PROBLEM TO WORK ON
Every record that follows needs to be written out again, exactly.

INFORMATION PROVIDED
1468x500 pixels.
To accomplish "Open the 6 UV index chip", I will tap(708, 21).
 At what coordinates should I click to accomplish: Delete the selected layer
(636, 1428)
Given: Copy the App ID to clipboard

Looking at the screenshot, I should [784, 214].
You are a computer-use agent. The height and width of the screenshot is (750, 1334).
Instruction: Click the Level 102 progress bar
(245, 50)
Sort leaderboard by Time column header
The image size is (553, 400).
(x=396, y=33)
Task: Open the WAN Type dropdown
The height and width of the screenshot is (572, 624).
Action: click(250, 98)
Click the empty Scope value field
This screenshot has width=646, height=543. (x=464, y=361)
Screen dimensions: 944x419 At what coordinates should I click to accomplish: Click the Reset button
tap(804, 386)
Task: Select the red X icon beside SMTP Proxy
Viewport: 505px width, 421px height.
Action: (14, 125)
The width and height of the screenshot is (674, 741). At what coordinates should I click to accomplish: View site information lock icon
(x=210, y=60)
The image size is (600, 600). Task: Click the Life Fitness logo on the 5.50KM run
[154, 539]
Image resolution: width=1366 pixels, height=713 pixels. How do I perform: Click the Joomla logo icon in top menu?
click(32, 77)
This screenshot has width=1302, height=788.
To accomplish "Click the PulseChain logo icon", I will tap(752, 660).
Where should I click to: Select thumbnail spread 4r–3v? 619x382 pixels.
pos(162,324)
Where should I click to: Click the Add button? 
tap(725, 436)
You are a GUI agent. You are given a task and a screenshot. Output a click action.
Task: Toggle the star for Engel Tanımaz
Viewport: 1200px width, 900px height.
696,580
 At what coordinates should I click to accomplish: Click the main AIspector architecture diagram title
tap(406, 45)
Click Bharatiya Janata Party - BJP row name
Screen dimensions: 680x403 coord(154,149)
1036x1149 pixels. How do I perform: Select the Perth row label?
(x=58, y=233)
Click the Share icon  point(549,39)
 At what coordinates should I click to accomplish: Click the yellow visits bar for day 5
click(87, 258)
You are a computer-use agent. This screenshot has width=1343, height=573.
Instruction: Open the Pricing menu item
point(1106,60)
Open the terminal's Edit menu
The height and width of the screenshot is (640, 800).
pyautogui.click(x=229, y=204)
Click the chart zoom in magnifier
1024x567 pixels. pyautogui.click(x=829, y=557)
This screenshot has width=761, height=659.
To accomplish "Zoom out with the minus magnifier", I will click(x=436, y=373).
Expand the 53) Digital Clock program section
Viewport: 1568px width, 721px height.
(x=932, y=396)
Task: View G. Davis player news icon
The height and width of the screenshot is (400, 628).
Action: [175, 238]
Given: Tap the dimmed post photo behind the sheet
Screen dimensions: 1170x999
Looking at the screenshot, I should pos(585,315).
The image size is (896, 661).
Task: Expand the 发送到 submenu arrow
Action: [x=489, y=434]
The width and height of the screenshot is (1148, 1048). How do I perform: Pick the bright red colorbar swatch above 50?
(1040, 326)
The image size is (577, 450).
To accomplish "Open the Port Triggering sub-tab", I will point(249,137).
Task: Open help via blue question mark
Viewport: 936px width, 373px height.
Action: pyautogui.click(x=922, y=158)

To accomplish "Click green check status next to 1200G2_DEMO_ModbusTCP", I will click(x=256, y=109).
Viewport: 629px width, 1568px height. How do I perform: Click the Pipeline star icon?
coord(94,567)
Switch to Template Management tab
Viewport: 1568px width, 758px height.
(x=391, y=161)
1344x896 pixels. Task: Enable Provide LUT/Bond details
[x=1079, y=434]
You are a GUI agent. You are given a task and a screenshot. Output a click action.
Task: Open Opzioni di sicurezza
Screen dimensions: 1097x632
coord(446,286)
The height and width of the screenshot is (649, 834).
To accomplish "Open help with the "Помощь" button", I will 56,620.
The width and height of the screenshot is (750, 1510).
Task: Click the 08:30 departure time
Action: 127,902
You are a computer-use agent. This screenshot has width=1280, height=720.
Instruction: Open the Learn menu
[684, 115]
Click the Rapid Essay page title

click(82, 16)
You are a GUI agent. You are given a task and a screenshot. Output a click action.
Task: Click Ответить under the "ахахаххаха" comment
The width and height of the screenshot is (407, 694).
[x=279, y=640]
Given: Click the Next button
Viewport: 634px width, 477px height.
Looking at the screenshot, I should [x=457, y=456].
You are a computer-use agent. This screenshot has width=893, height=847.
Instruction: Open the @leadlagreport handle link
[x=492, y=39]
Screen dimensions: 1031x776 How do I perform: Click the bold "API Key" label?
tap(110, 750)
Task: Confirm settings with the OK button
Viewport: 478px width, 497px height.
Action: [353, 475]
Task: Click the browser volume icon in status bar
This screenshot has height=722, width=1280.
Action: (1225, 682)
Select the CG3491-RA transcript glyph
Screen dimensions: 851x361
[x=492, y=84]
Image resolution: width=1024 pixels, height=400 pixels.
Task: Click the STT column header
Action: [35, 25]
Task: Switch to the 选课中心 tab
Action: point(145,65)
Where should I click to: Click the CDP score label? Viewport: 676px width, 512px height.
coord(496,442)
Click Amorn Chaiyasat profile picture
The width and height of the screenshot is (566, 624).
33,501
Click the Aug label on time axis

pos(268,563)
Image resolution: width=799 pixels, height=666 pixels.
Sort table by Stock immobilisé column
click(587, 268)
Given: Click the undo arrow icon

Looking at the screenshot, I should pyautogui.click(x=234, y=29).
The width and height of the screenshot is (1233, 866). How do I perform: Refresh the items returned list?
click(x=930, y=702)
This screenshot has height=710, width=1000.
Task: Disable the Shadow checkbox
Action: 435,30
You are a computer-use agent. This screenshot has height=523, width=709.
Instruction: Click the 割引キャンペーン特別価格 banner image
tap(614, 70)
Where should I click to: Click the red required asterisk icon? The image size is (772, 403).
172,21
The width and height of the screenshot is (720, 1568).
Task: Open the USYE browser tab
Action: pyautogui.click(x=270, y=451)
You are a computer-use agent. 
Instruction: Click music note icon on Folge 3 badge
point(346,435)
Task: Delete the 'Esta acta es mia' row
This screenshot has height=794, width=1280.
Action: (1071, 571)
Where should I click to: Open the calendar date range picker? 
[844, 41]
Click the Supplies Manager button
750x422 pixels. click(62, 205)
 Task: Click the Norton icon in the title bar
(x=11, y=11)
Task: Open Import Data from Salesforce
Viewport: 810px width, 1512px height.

RESULT OF THE TASK
1468x500 pixels.
To accomplish "Open the 6 UV index chip", I will tap(708, 21).
 At what coordinates should I click to accomplish: Delete the selected layer
(636, 1428)
Given: Copy the App ID to clipboard

Looking at the screenshot, I should [784, 214].
You are a computer-use agent. The height and width of the screenshot is (750, 1334).
Instruction: Click the Level 102 progress bar
(245, 50)
Sort leaderboard by Time column header
The image size is (553, 400).
(x=396, y=33)
Task: Open the WAN Type dropdown
The height and width of the screenshot is (572, 624).
Action: click(250, 98)
Click the empty Scope value field
This screenshot has width=646, height=543. (x=464, y=361)
Screen dimensions: 944x419 At what coordinates should I click to accomplish: Click the Reset button
tap(804, 386)
Task: Select the red X icon beside SMTP Proxy
Viewport: 505px width, 421px height.
Action: (14, 125)
The width and height of the screenshot is (674, 741). At what coordinates should I click to accomplish: View site information lock icon
(x=210, y=60)
The image size is (600, 600). Task: Click the Life Fitness logo on the 5.50KM run
[154, 539]
Image resolution: width=1366 pixels, height=713 pixels. How do I perform: Click the Joomla logo icon in top menu?
click(32, 77)
This screenshot has width=1302, height=788.
To accomplish "Click the PulseChain logo icon", I will tap(752, 660).
Where should I click to: Select thumbnail spread 4r–3v? 619x382 pixels.
pos(162,324)
Where should I click to: Click the Add button? 
tap(725, 436)
You are a GUI agent. You are given a task and a screenshot. Output a click action.
Task: Toggle the star for Engel Tanımaz
Viewport: 1200px width, 900px height.
696,580
 At what coordinates should I click to accomplish: Click the main AIspector architecture diagram title
tap(406, 45)
Click Bharatiya Janata Party - BJP row name
Screen dimensions: 680x403 coord(154,149)
1036x1149 pixels. How do I perform: Select the Perth row label?
(x=58, y=233)
Click the Share icon  point(549,39)
 At what coordinates should I click to accomplish: Click the yellow visits bar for day 5
click(87, 258)
You are a computer-use agent. This screenshot has width=1343, height=573.
Instruction: Open the Pricing menu item
point(1106,60)
Open the terminal's Edit menu
The height and width of the screenshot is (640, 800).
pyautogui.click(x=229, y=204)
Click the chart zoom in magnifier
1024x567 pixels. pyautogui.click(x=829, y=557)
This screenshot has width=761, height=659.
To accomplish "Zoom out with the minus magnifier", I will click(x=436, y=373).
Expand the 53) Digital Clock program section
Viewport: 1568px width, 721px height.
(x=932, y=396)
Task: View G. Davis player news icon
The height and width of the screenshot is (400, 628).
Action: [175, 238]
Given: Tap the dimmed post photo behind the sheet
Screen dimensions: 1170x999
Looking at the screenshot, I should pos(585,315).
The image size is (896, 661).
Task: Expand the 发送到 submenu arrow
Action: [x=489, y=434]
The width and height of the screenshot is (1148, 1048). How do I perform: Pick the bright red colorbar swatch above 50?
(1040, 326)
The image size is (577, 450).
To accomplish "Open the Port Triggering sub-tab", I will point(249,137).
Task: Open help via blue question mark
Viewport: 936px width, 373px height.
Action: pyautogui.click(x=922, y=158)

To accomplish "Click green check status next to 1200G2_DEMO_ModbusTCP", I will click(x=256, y=109).
Viewport: 629px width, 1568px height. How do I perform: Click the Pipeline star icon?
coord(94,567)
Switch to Template Management tab
Viewport: 1568px width, 758px height.
(x=391, y=161)
1344x896 pixels. Task: Enable Provide LUT/Bond details
[x=1079, y=434]
You are a GUI agent. You are given a task and a screenshot. Output a click action.
Task: Open Opzioni di sicurezza
Screen dimensions: 1097x632
coord(446,286)
The height and width of the screenshot is (649, 834).
To accomplish "Open help with the "Помощь" button", I will 56,620.
The width and height of the screenshot is (750, 1510).
Task: Click the 08:30 departure time
Action: 127,902
You are a computer-use agent. This screenshot has width=1280, height=720.
Instruction: Open the Learn menu
[684, 115]
Click the Rapid Essay page title

click(82, 16)
You are a GUI agent. You are given a task and a screenshot. Output a click action.
Task: Click Ответить under the "ахахаххаха" comment
The width and height of the screenshot is (407, 694).
[x=279, y=640]
Given: Click the Next button
Viewport: 634px width, 477px height.
Looking at the screenshot, I should [x=457, y=456].
You are a computer-use agent. This screenshot has width=893, height=847.
Instruction: Open the @leadlagreport handle link
[x=492, y=39]
Screen dimensions: 1031x776 How do I perform: Click the bold "API Key" label?
tap(110, 750)
Task: Confirm settings with the OK button
Viewport: 478px width, 497px height.
Action: [353, 475]
Task: Click the browser volume icon in status bar
This screenshot has height=722, width=1280.
Action: (1225, 682)
Select the CG3491-RA transcript glyph
Screen dimensions: 851x361
[x=492, y=84]
Image resolution: width=1024 pixels, height=400 pixels.
Task: Click the STT column header
Action: [35, 25]
Task: Switch to the 选课中心 tab
Action: point(145,65)
Where should I click to: Click the CDP score label? Viewport: 676px width, 512px height.
coord(496,442)
Click Amorn Chaiyasat profile picture
The width and height of the screenshot is (566, 624).
33,501
Click the Aug label on time axis

pos(268,563)
Image resolution: width=799 pixels, height=666 pixels.
Sort table by Stock immobilisé column
click(587, 268)
Given: Click the undo arrow icon

Looking at the screenshot, I should pyautogui.click(x=234, y=29).
The width and height of the screenshot is (1233, 866). How do I perform: Refresh the items returned list?
click(x=930, y=702)
This screenshot has height=710, width=1000.
Task: Disable the Shadow checkbox
Action: 435,30
You are a computer-use agent. This screenshot has height=523, width=709.
Instruction: Click the 割引キャンペーン特別価格 banner image
tap(614, 70)
Where should I click to: Click the red required asterisk icon? The image size is (772, 403).
172,21
The width and height of the screenshot is (720, 1568).
Task: Open the USYE browser tab
Action: pyautogui.click(x=270, y=451)
You are a computer-use agent. 
Instruction: Click music note icon on Folge 3 badge
point(346,435)
Task: Delete the 'Esta acta es mia' row
This screenshot has height=794, width=1280.
Action: (1071, 571)
Where should I click to: Open the calendar date range picker? 
[844, 41]
Click the Supplies Manager button
750x422 pixels. click(62, 205)
 Task: Click the Norton icon in the title bar
(x=11, y=11)
Task: Open Import Data from Salesforce
Viewport: 810px width, 1512px height.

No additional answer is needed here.